Good questions I’d also be curious to know the answers.

Just curious, are you coming up on needing a new roof anyway? We got a new roof right before solar panels were installed 3 years ago. Would have loved a solar roof but the product wasn’t ready for prime time yet.


----------



## bsunny (Oct 8, 2018)

Bigriver said:


> Good questions I'd also be curious to know the answers.
> 
> Just curious, are you coming up on needing a new roof anyway? We got a new roof right before solar panels were installed 3 years ago. Would have loved a solar roof but the product wasn't ready for prime time yet.


That's what happened to us... sort of. Solar roof not ready when we were... we waited but had roof leak. Got a new roof with some kind of water proofing (it alludes me at the moment) on all south facing roof in prep for panels.
We might prefer solar roof, but now we have already replaced and prepared our roof for panels. Errrrrgh. 🤨
Still interested in the solar roof though, so following...
We are still painstakingly going through process of getting to the scheduling phase. (Tesla)


----------



## Catskill50 (Jan 7, 2020)

The barrier under the solar roof is the primary barrier. the tiles are installed similar to asphalt shingles. A neighbor had the tiles installed in August. I analyzed the cost of the solar roof and ordered the panels since the roof tile was too costly. Once the system is engineered for the size and installed, and approved by the utility company, you cannot just add additional panels or roof tiles. If you want to expand, you have to order another system if you have the available roof surface.
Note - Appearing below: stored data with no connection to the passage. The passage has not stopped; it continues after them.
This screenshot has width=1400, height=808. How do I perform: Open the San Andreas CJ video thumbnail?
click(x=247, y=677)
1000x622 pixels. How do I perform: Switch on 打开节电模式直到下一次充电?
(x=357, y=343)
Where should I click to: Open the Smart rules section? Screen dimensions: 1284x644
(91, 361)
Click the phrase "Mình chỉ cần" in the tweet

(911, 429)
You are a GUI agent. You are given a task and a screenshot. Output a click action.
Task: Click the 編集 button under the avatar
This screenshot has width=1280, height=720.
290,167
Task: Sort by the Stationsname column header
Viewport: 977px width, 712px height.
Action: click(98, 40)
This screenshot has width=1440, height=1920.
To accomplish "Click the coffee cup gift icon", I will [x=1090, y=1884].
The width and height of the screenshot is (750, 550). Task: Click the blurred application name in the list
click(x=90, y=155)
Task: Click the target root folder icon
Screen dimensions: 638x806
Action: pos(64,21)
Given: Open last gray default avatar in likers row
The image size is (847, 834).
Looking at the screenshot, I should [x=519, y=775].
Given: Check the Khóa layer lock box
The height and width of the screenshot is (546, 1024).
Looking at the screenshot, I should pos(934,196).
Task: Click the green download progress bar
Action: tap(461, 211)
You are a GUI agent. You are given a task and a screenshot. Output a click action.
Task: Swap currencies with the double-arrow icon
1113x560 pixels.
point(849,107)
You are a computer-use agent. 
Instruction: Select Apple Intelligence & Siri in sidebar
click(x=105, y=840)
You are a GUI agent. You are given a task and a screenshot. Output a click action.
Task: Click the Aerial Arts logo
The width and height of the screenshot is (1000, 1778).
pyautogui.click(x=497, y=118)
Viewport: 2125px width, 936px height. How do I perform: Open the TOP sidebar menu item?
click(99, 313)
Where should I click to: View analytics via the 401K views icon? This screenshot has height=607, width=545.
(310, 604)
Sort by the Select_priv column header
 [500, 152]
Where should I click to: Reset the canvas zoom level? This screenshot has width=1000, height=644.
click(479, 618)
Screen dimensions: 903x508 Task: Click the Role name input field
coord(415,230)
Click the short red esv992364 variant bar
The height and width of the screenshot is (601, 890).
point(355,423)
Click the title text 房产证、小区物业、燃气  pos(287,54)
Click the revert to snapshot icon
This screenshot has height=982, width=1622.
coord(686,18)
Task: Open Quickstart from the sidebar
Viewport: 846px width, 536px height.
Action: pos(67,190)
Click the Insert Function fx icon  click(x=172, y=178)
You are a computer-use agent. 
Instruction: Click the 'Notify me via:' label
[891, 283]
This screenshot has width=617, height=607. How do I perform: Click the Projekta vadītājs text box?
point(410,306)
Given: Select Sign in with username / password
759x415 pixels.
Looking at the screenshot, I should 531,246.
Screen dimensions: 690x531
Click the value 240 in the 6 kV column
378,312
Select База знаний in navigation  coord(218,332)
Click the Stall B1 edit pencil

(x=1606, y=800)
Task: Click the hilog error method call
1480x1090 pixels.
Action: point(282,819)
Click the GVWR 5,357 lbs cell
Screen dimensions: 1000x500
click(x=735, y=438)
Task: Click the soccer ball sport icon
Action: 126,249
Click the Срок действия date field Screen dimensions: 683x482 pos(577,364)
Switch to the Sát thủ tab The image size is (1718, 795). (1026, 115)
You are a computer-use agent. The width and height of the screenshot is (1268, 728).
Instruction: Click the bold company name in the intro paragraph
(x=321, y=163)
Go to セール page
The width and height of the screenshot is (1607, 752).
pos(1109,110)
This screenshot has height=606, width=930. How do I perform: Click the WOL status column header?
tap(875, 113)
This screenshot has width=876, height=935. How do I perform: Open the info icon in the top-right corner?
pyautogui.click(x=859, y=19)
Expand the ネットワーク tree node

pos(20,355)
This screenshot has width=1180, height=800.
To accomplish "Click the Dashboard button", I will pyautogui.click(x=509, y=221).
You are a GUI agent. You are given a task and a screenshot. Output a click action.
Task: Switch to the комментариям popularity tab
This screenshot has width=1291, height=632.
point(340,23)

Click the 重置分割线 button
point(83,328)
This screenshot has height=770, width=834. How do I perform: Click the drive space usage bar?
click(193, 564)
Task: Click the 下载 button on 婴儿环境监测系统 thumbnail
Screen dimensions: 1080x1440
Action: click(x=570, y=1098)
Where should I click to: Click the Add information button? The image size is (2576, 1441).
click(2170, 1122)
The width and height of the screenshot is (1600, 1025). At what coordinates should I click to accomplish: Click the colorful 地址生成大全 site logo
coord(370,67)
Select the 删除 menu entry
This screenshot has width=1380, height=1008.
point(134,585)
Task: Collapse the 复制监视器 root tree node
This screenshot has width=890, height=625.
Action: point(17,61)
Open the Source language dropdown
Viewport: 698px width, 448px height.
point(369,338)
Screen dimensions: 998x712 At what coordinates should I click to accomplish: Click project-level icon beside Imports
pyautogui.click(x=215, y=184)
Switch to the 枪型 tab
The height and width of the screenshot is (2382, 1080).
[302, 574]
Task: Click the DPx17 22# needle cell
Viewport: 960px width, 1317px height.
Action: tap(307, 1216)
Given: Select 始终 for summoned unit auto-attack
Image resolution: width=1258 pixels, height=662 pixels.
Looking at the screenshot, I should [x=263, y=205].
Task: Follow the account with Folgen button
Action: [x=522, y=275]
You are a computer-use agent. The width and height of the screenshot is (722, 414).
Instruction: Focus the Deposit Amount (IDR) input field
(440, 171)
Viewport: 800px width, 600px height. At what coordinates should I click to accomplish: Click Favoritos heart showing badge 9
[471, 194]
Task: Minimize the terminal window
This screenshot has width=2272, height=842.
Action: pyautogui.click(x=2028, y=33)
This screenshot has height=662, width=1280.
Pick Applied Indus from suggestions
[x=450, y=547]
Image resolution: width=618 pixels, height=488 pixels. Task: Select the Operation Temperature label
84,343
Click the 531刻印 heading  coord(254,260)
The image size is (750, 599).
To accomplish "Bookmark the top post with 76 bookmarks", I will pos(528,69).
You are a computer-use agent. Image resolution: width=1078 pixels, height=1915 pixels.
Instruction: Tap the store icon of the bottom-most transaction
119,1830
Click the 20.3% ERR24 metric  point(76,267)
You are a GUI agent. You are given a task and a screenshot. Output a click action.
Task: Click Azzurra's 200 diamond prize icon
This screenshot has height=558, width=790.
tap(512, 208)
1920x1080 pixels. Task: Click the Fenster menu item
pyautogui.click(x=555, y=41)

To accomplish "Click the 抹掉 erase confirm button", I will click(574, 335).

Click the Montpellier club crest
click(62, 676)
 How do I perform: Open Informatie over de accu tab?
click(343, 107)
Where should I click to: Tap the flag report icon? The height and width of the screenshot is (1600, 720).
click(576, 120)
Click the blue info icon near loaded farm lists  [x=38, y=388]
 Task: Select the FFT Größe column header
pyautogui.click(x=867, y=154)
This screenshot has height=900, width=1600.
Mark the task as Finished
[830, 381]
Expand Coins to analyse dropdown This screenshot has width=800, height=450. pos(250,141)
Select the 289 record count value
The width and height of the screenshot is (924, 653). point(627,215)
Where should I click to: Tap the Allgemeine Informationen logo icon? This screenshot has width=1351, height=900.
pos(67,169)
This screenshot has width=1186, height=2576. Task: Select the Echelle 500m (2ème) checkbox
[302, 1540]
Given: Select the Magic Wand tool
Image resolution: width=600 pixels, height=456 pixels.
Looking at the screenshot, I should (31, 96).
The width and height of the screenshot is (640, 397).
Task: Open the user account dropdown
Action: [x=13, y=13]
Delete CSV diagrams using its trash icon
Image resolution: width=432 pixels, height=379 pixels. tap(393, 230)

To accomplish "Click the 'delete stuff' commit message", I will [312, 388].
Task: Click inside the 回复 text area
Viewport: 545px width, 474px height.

My system has 24 panels and is capable of 8.16 KW . I have 2 Powerwalls and was activated on December 4. December is one of the lowest months of production and I have experienced mostly cloudy days, still producing 5 KW on a cloudy day.


----------



## FurryOne (Apr 19, 2019)

Catskill50 said:


> The barrier under the solar roof is the primary barrier. the tiles are installed similar to asphalt shingles. A neighbor had the tiles installed in August. I analyzed the cost of the solar roof and ordered the panels since the roof tile was too costly. Once the system is engineered for the size and installed, and approved by the utility company, you cannot just add additional panels or roof tiles. If you want to expand, you have to order another system if you have the available roof surface. My system has 24 panels and is capable of 8.16 KW . I have 2 Powerwalls and was activated on December 4. December is one of the lowest months of production and I have experienced mostly cloudy days, still producing 5 KW on a cloudy day.


I had my roof reshingled back in 2016, so it looks like it'll be panels for me too. Here in Rome we are listed as one of the most cloudy areas of the Country due to Lake Ontario. My house is a straight raised ranch facing E/W, but I get good sun on each side. I was considering an 8K system with 12 panels facing each way. I'm also on National Grid's VTOU service, so I start charging at 1am, and according to my figures I did 8366KWh for 2020, averaging 697KWh/Mo - 723/671KWh/Mo. Summer/Winter.


----------



## Bigriver (Jan 26, 2018)

FurryOne said:


> Here in Rome we are listed as one of the most cloudy areas of the Country due to Lake Ontario.


I'm in Pittsburgh which is also known as one of the least sunny places. One of the local TV stations recently had a story about it. Lake Erie is our problem. But I do find that we are able to produce enough solar power to meet our needs. No regrets for getting the panels.


FurryOne said:


> My house is a straight raised ranch facing E/W, but I get good sun on each side.


I have panels facing 2 different directions: SE and SW. My personal observations and judgements were that the SW surfaces were the best for sun. I was wrong. It is certainly better for late in the day during the summer, but the overall yearly production of my SW panel vs SE panel is about 88%. The angle of the sun matters a lot. I would be very hesitant to use a surface facing due West. You should go through the process of getting production calcs, as the software Tesla uses is good at accounting for all the factors of geographic location, roof slope and panel orientation.


----------



## FurryOne (Apr 19, 2019)

Well, here it is, April 8th. After originally going with solar panels, then deciding to take the full dive into a solar roof only to find out that the only roof installer is 30 miles too far away from me with no idea when anyone closer to me would get certified. So that was out, and I'm back to panels only to get Tesla's design that shows all the panels on the west side of my roof - nothing on the east side where maybe 40% of the sun hits - and that's *after* I sent them my design request using their own original drawing from before that split the panels 9-east, and 15 west. Now i'm going to have to play telephone tag to try and get someone to talk to the design department to straighten out the layout. What a crap company to work with!


----------



## FurryOne (Apr 19, 2019)

I just got my updated requested change to the panel layout that uses 9 panels facing East, and 15 panels facing West, so now it looks like we go through the permitting process.


----------